Queen performing in New Haven, CT.

Anyway the wind blows…Queen’s anthem Bohemian Rhaposdy

Bohemian Rhaposdy was released in 1975 and has subsequently gone down as one of the greatest songs in British music history. Seeing as Queen’s masterpiece has just celebrated 40 years since its release, it seems right to analyse its legacy.

Originally released as a single, the song sold over a million copies by the end of 1976 and topped the charts for nine weeks running. Consistently ranked with the very best songs ever written, it was voted as Britain’s favourite Number 1 in a 2012 poll by ITV.

There is no doubt that Bohemian Rhapsody has to be one of most confusing and least-understood songs ever written. However, there is something about it that is simply brilliant, appealing to small children running around at home to middle aged hardcore rockers.

Mercury blends in a melting-pot of genres throughout the piece combining everything from heavy rock, ballad and opera. The whole song is then capped off in a similar style to Led Zeppelin’s ‘Stairway to Heaven’ with a single mysterious line ‘anyway the wind blows’.

The song perhaps gained more popularity when Freddie Mercury sadly died in 1991 and it also became associated with film Wayne’s World which boosted popularity in the USA.

Some people also point to Bohemian Rhapsody for the beginning of the music video. The promotional video’s success paved the way for other artists to use music videos and arguably lead to the era of MTV.

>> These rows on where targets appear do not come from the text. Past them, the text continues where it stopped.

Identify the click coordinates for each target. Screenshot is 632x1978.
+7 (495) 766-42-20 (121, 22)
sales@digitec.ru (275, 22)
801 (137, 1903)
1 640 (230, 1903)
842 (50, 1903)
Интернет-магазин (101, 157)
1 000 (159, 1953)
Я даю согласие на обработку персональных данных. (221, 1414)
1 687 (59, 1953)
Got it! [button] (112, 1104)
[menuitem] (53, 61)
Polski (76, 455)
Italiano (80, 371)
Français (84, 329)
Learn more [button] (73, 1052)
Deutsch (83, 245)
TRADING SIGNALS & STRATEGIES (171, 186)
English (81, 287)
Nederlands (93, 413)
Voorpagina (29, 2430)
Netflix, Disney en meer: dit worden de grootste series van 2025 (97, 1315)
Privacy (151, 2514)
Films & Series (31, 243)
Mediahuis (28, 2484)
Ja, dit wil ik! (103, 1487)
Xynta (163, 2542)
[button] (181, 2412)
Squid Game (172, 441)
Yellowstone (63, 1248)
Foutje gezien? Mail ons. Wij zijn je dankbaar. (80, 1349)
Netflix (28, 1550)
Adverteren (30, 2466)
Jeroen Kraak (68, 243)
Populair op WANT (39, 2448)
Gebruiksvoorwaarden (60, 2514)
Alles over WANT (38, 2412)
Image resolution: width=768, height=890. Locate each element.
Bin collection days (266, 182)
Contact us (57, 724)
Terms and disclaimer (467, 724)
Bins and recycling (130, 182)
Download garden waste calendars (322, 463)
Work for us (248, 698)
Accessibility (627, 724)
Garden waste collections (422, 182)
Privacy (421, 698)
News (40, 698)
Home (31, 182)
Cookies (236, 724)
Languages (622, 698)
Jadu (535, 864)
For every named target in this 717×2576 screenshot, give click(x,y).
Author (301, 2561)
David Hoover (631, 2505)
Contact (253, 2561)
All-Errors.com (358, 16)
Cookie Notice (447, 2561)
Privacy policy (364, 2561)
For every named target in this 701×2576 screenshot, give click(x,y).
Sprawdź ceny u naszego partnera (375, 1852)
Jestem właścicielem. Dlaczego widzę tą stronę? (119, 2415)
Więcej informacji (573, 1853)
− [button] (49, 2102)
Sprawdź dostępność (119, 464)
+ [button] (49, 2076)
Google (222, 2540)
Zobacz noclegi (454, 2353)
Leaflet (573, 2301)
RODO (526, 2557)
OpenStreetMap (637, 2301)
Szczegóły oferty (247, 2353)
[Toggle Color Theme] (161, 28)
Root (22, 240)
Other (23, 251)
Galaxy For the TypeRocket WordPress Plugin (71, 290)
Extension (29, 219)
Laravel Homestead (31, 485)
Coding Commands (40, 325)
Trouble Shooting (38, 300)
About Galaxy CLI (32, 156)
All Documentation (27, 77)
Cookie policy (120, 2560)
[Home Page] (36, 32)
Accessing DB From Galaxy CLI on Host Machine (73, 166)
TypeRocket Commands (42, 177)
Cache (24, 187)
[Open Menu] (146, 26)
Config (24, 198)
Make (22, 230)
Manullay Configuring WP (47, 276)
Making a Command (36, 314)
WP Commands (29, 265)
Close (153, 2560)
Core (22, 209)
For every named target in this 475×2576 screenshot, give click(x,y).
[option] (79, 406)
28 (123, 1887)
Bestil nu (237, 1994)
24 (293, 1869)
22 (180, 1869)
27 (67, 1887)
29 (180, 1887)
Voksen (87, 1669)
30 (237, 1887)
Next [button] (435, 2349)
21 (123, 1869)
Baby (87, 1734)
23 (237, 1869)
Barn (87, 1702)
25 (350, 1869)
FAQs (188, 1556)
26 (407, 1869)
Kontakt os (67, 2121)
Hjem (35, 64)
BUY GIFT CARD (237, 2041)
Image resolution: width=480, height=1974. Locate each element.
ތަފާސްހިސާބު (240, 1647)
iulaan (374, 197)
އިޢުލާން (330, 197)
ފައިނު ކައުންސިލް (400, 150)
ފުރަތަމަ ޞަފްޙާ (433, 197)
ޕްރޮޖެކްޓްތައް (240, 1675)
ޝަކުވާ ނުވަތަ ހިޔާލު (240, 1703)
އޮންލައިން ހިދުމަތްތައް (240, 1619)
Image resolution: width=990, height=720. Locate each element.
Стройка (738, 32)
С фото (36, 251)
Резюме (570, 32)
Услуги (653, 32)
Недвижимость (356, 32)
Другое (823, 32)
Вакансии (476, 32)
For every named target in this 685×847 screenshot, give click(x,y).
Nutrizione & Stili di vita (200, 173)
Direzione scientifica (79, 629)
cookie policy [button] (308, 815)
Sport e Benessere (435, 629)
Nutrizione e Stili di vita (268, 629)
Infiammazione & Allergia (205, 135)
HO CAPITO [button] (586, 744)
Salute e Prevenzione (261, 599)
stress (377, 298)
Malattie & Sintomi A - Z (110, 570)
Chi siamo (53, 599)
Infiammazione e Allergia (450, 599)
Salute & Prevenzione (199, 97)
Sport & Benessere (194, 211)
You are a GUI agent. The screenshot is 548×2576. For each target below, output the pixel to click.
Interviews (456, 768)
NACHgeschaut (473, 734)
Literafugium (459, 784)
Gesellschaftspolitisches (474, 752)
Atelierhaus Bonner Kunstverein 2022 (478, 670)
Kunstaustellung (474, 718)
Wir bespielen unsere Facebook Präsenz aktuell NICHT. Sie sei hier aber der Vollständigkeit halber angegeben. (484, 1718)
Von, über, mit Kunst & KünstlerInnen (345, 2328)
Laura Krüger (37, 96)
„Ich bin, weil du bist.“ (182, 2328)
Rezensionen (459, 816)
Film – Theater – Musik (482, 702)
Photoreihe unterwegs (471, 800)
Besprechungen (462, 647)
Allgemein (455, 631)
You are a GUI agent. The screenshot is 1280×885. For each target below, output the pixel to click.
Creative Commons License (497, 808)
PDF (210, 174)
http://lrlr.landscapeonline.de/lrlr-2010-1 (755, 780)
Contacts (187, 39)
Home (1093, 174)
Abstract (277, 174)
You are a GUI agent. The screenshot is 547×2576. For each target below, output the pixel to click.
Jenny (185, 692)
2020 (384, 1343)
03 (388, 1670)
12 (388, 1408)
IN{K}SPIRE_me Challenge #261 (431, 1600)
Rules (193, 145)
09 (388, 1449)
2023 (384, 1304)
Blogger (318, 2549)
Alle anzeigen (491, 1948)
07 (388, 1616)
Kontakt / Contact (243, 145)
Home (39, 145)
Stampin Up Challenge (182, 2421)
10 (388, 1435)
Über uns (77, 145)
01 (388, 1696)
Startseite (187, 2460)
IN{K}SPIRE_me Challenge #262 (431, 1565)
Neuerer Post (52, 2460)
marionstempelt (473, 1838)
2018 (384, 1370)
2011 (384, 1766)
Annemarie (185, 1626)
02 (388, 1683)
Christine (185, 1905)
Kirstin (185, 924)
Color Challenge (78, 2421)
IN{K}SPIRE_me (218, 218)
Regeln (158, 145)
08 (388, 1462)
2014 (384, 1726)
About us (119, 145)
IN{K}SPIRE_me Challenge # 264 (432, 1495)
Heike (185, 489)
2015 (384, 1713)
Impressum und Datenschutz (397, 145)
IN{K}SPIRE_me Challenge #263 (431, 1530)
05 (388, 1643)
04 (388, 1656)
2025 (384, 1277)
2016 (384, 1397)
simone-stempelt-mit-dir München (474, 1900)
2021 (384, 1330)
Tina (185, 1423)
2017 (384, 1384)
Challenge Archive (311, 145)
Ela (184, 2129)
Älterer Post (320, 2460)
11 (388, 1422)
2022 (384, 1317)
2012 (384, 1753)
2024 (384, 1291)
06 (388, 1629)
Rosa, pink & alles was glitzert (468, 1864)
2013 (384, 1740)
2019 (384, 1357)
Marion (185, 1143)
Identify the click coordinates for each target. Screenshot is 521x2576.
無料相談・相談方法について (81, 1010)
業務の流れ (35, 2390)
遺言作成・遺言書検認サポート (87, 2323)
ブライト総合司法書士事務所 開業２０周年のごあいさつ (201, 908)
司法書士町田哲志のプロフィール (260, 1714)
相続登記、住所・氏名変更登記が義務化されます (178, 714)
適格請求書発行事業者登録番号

The meaning of the song has never really been explained by Mercury or the rest of Queen. What little information which has been revealed has suggested the song is about Mercury’s troubled relationships but he has never said explicitly. Here is what he has said:

‘It’s one of those songs which has such a fantasy feel about it. I think people should just listen to it, think about it, and then make up their own minds as to what it says to them… “Bohemian Rhapsody” didn’t just come out of thin air. I did a bit of research although it was tongue-in-cheek and mock opera. Why not?’

 

Bohemian Rhapsody is also well known for its strange phrases and words. Here are a few explanations:

Scaramouche is a stock character from the Italian clown tradition commedia dell’arte. He’s a fool, but adept at getting himself out of trouble.

A fandango is a Spanish flamenco dance.

Figaro is the main character from Rossini’s opera The Barber of Seville.

Bismillah means “in the name of Allah” and is the first word in The Qu’ran.